Les Raynaud, procureurs du Roy (--> 1790)

Le procureur royal était un personnage essentiel au Parlement du Dauphiné. Il défendait la loi, ou plutôt ce qu’elle était à l’époque, les intérêts du roi, puisque le Dauphiné faisait partie du royaume de France depuis 1349.

La fonction de procureur constituait une charge, qui s’achetait très cher et rapportait à son bénéficiaire une rente versée par l’Etat. Toutes les fonctions importantes faisaient l’objet de charges. C’était un moyen pour le roi d’obtenir de l’argent frais en échange d’honneurs et d’une promesse de rente annuelle, une sorte d’emprunt à très long terme.

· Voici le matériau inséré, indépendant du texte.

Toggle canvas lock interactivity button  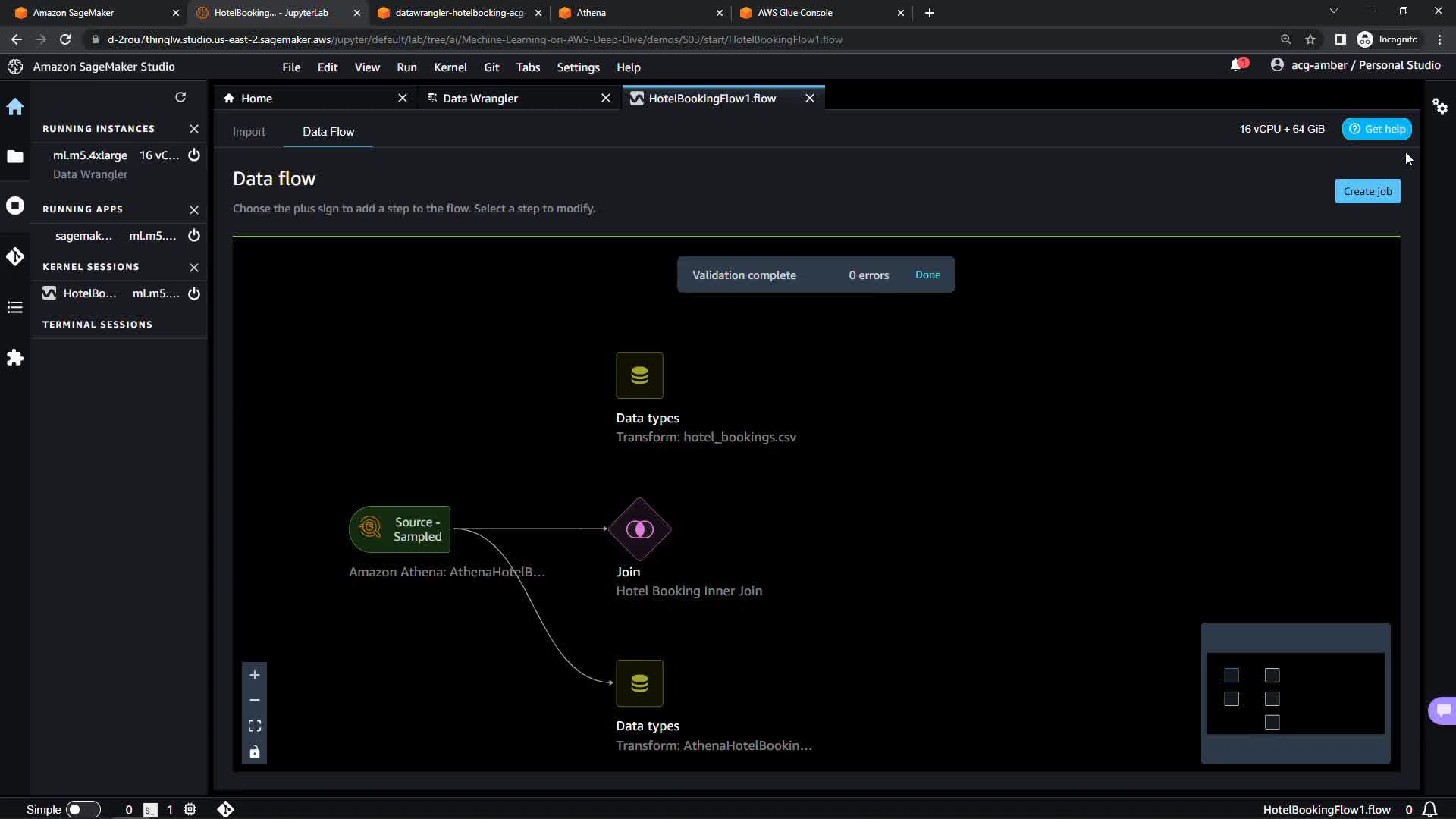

D'azur, au chevron d'or, accompagné en pointe d'un losange alias une moucheture d'hermine, d'argent ; au chef de même, chargé de trois trèfles de sinople.
Blason des Bouvier-Raynaud, reconstitué d'après G. de Rivoire de la Bâtie, Armorial du Dauphiné.

Les charges étaient cessibles ; mais, comme elles coûtaient cher - au 17e siècle du moins - elles donnaient lieu à peu de transactions et restaient en général dans les familles : on était procureur de père en fils, à condition d'avoir atteint un âge légal et acquis un minimum d’expérience. A cause de cette restriction, il y avait un peu d'alternance dans la fonction, partagée alors par deux ou trois familles.

Plusieurs Raynaud ou Bouvier-Raynaud ont été procureurs et même procureurs généraux au Parlement et, ceci, jusqu’à la Révolution. On peut penser qu’ils ont tous possédé et habité le domaine des Essarts à Biviers.